New rules that require hedge funds to register with the SEC risk sapping the SEC's ability to monitor the fund industry, one of the five commishes said Thursday. Commissioner Paul Atkins used a speaking slot at the Managed Funds Association meeting to warn that the rule risk stretching the Commissions resources too thin to properly watch the fund industry.
"Just as some of you are working hard to prepare to deal with us, we at the SEC are struggling to get ready to deal with you," Atkins told the hedge fund executives at the conference. "We have neither the resources nor the expertise to oversee all of the potential new registrants."
He also worried that the SEC will not be able to watch the fund industry as closely if its staff must also examine hedge funds. Currently, Atkins said there are some 500 SEC examination staffers who monitor 8,000 mutual funds and 8,000 registered investment advisers. Adding hedge funds will put another 1,260 advisers on the SEC's plate, he added.

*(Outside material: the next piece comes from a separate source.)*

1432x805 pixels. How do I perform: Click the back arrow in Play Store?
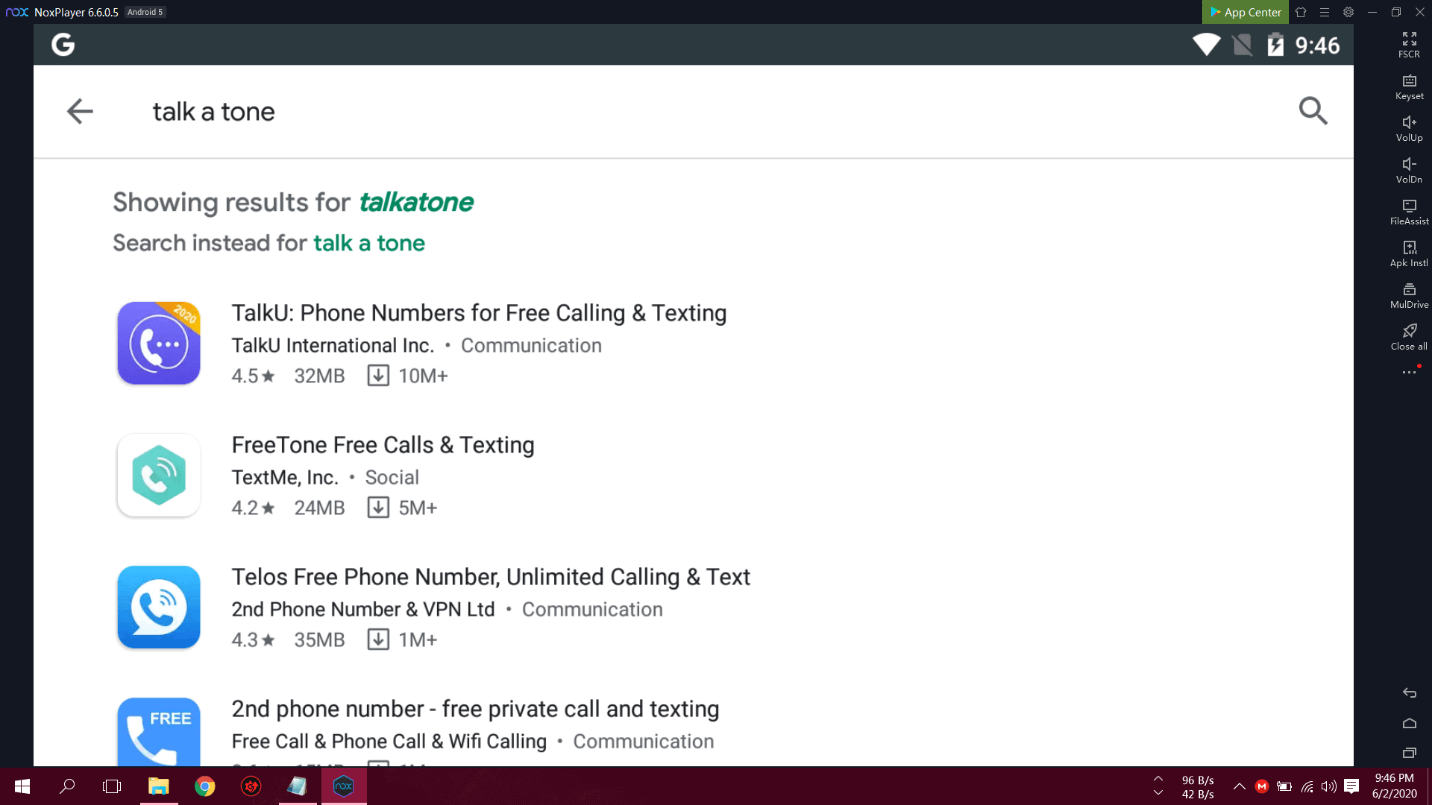pos(79,111)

Atkins, one of the two Republican commissioners, had opposed the rules along with Cynthia Glassman when they were first opposed. The rules were approved when then-SEC Chairman William Donaldson sided with the Commission's two Democrats.
Some had hoped that newly seated chairman Christopher Cox, also a Republican, would suspend the rule that is required to take affect on February 1. However, Cox recently made public statements in support of the rule.
Atkins also made remarks in support of Cox.
"Chairman Cox comes to the job as an insightful, engaged, enthusiastic leader. I anticipate that we will see a renewed, receptive attitude to the benefits of an economic, cost-benefit analytical approach to regulation overall," Atkins told the MFA. "As a consequence, I hope that we will see a reasoned approach towards the implementation of the hedge-fund rule."